After a year that has seen Oxford folk pop collective Stornoway score a Top 20 album and appear at Glastonbury and on Later… with Jools Holland, they arrived at Brookes campus for what was bound to be a triumphant homecoming.
However not all goes quite to plan. Opening with Cold Harbour Road, it’s immediately apparent that while most of the audience are hardened fans, the sound man hasn’t been paying quite so much attention. Brian Briggs’ voice, always the focal point of their sound, is here compressed and boosted to such a volume that it’s almost impossible to pick out anything else. This is a recurring problem throughout the set, and while it does improve by the time we get to the rolling wurlitzer of Fuel Up and the rollicking Watching Birds, it’s a shame that technical problems should have a part to play on what should be a purely celebratory occasion.
It doesn’t dampen the mood, although despite the rabid cheers and squeals it all feels a bit like band and audience are tiptoeing around each other until I Saw You Blink – and from then on every word is roared back at the band, and each charmingly nervous bit of banter from Briggs is met with the requisite chuckles.
We Are The Battery Human is in all likelihood the route of all the inaccurate Mumford And Sons comparisons, and live it is transformed into a joyous hoe-down as its opening twangs of banjo bring yet further whoops of delight.

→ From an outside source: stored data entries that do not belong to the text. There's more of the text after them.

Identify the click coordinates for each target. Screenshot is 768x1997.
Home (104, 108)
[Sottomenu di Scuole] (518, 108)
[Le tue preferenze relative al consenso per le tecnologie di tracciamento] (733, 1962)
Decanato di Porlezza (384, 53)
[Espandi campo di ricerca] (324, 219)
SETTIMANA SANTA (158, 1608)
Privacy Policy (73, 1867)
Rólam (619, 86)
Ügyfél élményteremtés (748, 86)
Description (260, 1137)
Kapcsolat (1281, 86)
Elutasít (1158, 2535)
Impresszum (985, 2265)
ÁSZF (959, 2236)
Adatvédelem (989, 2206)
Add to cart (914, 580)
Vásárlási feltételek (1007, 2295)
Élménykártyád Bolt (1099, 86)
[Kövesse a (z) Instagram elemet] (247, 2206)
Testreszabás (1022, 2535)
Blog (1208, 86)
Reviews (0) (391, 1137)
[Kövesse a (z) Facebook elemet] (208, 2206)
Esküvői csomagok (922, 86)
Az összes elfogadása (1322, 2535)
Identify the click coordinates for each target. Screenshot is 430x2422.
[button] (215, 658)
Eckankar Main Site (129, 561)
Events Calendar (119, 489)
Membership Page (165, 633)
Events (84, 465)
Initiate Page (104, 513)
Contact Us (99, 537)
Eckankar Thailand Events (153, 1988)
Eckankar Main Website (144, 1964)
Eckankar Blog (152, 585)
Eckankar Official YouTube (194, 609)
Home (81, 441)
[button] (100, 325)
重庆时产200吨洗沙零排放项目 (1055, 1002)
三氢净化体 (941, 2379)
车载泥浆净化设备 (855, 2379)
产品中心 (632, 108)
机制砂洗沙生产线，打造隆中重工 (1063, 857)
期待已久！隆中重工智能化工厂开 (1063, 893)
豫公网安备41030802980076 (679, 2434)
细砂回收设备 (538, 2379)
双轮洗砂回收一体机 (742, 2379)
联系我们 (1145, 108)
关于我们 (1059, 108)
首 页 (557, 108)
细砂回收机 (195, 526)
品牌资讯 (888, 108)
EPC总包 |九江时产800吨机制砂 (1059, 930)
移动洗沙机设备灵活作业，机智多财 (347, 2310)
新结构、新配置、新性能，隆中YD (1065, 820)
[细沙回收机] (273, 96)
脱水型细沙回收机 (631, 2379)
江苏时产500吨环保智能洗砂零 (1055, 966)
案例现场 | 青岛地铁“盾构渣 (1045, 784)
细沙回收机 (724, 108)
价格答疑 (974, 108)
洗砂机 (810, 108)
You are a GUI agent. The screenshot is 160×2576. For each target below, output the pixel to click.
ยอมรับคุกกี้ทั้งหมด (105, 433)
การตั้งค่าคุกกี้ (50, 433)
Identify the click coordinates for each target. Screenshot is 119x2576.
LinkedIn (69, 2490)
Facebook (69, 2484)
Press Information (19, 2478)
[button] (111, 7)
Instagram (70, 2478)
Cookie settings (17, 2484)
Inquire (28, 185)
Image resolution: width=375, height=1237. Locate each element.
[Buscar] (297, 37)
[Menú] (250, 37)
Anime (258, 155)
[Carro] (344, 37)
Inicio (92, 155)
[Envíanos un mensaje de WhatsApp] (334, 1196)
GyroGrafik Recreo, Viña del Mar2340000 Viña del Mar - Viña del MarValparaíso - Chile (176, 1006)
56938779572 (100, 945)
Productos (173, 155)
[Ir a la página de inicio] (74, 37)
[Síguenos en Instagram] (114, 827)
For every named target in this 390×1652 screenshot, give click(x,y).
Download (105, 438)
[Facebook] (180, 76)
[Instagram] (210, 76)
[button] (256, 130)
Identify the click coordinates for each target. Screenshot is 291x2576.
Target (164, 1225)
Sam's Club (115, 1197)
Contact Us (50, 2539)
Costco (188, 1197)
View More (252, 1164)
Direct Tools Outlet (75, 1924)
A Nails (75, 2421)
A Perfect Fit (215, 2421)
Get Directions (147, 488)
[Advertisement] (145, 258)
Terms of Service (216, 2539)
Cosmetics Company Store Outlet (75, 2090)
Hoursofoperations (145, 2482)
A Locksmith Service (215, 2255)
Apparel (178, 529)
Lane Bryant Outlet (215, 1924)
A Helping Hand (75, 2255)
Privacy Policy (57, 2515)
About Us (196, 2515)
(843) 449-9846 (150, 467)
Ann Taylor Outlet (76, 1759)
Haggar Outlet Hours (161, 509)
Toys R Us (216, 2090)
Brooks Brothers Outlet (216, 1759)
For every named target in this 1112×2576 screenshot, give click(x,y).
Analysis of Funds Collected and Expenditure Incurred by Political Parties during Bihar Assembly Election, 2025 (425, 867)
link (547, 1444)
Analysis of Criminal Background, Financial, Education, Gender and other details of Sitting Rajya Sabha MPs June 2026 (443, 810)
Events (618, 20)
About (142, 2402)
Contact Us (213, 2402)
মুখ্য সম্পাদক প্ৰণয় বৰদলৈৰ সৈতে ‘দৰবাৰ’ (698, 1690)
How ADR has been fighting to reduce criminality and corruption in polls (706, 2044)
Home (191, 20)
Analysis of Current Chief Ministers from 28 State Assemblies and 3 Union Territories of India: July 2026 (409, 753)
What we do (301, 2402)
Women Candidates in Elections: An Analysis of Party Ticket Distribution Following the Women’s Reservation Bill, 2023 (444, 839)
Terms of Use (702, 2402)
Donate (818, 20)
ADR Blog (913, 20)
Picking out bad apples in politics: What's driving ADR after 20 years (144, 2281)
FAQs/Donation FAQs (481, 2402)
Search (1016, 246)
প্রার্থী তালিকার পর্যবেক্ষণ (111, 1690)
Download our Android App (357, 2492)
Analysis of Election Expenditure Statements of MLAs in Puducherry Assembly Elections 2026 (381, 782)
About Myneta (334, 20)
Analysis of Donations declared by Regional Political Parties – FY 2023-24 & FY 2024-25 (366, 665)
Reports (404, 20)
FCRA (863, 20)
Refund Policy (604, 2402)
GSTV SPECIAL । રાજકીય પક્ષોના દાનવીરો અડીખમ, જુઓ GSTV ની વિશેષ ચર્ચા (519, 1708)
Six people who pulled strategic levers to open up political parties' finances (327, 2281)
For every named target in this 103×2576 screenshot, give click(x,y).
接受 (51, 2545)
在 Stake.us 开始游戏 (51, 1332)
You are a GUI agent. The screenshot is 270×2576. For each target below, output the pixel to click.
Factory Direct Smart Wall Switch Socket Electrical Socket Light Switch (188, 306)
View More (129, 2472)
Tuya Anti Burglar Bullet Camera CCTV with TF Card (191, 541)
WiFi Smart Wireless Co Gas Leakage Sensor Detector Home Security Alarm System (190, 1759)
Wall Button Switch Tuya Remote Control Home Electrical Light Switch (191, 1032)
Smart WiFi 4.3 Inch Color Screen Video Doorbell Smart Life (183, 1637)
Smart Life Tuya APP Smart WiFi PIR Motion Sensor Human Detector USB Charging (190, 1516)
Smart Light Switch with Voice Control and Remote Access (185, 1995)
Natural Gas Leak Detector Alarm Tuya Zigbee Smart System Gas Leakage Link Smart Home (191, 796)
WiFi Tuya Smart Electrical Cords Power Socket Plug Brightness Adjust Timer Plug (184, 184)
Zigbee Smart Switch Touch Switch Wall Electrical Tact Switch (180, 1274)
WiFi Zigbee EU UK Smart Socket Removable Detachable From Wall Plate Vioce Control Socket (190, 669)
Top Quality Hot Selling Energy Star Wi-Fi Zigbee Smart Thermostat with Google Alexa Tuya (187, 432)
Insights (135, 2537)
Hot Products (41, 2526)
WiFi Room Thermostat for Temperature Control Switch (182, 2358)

The main set closes with a completely acoustic version of The End Of The Movie, the audience managing a really rather impressive quiet, and at last Briggs’ voice is as it should be, its beauty found in the way he reaches for notes. Given the space to breathe and sit among the arrangements, it proves a potent weapon.
A striking, string-heavy On The Rocks is even more expansive than on record and points to where the band may go next, the onomatopoeic cascade of violins and toppling cymbals creating a veritable storm around Briggs’ voice. Inevitably all that is left is Zorbing. Briggs comes in slightly early after an extended brass break and it’s heartening to see that while they may now have branded Hackey Sacks at the merch stand and Zane Lowe appearances under their belt, things aren’t entirely removed from their very first show, given just down the road at the tiny Port Mahon.